Si l’objectif évident du chef de l’armée, autrefois un fidèle parmi les fidèles du temps ou Bouteflika était encore au pouvoir, est de calmer la rue algérienne, qui revendique un changement radical du régime et le départ intégral de tous ses représentants, cette parade passe cependant mal. Les Algériens n’oublient pas que parmi les figures de la corruption de l’ancien système, il y a ceux-là même qui tentent aujourd’hui de les berner, en leur faisant croire à une purge.

Comptez, en tête, Ahmed Gaïd Salah lui-même, lui qui a servi Bouteflika des décennies durant, avant de décider d’abandonner le président… Pour sauver sa peau et truster le régime. Ses deux relais, soit Abdelkader Bensalah, nommé président de la République, et Noureddine Bedoui, Premier ministre du gouvernement, ne sont pas en reste. La rue, d’ailleurs, ne s’y trompe guère: l’un n’est que le reflet, bien pâle, d’un système mourant. L’autre, quant à lui, avait dans le passé bel et bien trempé dans nombre de malversations, notamment électorales. D'ailleurs, on ne les voit guère, tellement ils sont insignifiants et invisibles devant l'omnipotence de Gaïd Salah.

La purge spectaculaire n'arrêtera pas les manifestations. La politique des boucs émissaires a forcément une limite. Et «ce que l’on ne sait pas, c’est jusqu’où ira cette opération présentée comme un assainissement de la vie politique et économique? Car malgré cette mise en branle de la justice et avec la célérité qu’on lui connaît, d’aucuns ont toujours peine à convaincre qu’il s’agit d’une véritable chasse aux corrompus et non d’une opération éphémère menée dans le but d’apprivoiser la rue qui réclame inlassablement, depuis quatre mois, le changement du système pour une transition politique radicale», lit-on encore dans Liberté Algérie.

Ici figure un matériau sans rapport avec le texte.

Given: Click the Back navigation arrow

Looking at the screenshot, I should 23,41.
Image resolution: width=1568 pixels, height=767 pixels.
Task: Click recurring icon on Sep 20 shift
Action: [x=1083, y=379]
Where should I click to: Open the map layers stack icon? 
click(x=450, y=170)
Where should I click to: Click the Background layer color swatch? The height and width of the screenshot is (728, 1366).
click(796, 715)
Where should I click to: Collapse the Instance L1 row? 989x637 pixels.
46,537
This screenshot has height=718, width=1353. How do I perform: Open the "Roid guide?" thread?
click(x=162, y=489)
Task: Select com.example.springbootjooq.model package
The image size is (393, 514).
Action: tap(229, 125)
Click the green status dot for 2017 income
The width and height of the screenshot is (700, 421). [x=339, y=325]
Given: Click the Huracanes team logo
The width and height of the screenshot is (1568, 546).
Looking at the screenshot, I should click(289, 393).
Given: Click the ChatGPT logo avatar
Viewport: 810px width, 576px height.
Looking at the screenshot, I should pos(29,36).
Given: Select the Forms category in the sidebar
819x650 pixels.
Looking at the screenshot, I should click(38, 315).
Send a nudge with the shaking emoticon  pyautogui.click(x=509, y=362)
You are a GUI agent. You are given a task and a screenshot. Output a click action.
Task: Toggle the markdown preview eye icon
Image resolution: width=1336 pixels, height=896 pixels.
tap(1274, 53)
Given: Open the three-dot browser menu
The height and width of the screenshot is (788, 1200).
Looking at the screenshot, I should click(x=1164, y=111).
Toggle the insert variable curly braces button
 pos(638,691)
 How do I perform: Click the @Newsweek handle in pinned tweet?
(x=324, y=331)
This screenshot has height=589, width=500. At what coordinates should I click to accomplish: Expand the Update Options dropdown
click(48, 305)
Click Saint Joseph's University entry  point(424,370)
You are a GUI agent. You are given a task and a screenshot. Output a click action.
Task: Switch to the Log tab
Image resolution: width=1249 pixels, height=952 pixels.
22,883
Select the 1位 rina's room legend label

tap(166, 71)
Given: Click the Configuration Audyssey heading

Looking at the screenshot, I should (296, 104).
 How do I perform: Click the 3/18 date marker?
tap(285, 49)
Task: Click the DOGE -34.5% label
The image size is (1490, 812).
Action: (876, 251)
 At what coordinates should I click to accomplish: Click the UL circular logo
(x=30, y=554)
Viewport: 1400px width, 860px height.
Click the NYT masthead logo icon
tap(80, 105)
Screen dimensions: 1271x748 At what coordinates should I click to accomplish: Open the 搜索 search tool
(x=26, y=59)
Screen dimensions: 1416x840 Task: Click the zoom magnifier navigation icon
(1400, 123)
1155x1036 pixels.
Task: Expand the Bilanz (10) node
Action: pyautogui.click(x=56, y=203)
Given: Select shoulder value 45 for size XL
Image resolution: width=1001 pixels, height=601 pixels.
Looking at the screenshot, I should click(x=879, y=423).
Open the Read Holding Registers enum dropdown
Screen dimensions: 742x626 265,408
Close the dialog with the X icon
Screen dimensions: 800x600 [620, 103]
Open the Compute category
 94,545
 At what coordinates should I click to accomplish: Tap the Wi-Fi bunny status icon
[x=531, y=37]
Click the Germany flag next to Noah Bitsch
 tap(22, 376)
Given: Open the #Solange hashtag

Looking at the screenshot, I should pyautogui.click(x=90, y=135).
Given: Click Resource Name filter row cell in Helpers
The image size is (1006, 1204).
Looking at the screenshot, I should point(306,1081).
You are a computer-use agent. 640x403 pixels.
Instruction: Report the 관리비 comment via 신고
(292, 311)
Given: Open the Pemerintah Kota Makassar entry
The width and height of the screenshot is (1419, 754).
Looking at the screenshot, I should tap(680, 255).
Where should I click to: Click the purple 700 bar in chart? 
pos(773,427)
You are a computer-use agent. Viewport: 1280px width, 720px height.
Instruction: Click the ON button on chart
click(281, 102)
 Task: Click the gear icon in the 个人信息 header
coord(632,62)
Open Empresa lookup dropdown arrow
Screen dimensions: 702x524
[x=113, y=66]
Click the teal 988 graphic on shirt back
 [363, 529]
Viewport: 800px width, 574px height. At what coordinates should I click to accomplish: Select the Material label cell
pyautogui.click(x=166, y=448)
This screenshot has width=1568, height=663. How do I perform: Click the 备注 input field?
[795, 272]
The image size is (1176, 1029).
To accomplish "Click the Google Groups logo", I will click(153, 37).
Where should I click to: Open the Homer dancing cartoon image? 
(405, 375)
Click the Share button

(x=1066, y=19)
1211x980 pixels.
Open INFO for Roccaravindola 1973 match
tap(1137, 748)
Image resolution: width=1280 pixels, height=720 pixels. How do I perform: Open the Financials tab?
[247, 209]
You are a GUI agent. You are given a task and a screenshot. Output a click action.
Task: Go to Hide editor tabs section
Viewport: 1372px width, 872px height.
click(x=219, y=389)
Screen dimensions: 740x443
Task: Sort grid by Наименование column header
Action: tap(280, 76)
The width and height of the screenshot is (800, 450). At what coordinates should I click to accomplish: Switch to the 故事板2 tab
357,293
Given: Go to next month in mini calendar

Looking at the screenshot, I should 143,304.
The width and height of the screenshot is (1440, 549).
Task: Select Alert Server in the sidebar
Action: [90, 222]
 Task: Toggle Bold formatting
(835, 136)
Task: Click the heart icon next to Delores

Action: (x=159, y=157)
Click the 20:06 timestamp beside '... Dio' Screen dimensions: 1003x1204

Pour l’heure, et même si elle a flanché sur la date de tenue de la présidentielle initialement prévue le 4 juillet 2019, l’entreprise de Gaïd Salah ne lâche rien sur son agenda d’une transition imposée, à l’issue de laquelle, de fait, tout change pour que rien ne change.

Le chef d’état-major table toujours sur un essoufflement de la vague de protestations, que ni le temps ni le ramadan n’ont pourtant entamés. La détermination du peuple a déjà remporté une victoire: montrer au monde que la corruption touche tous les cercles du pouvoir en Algérie.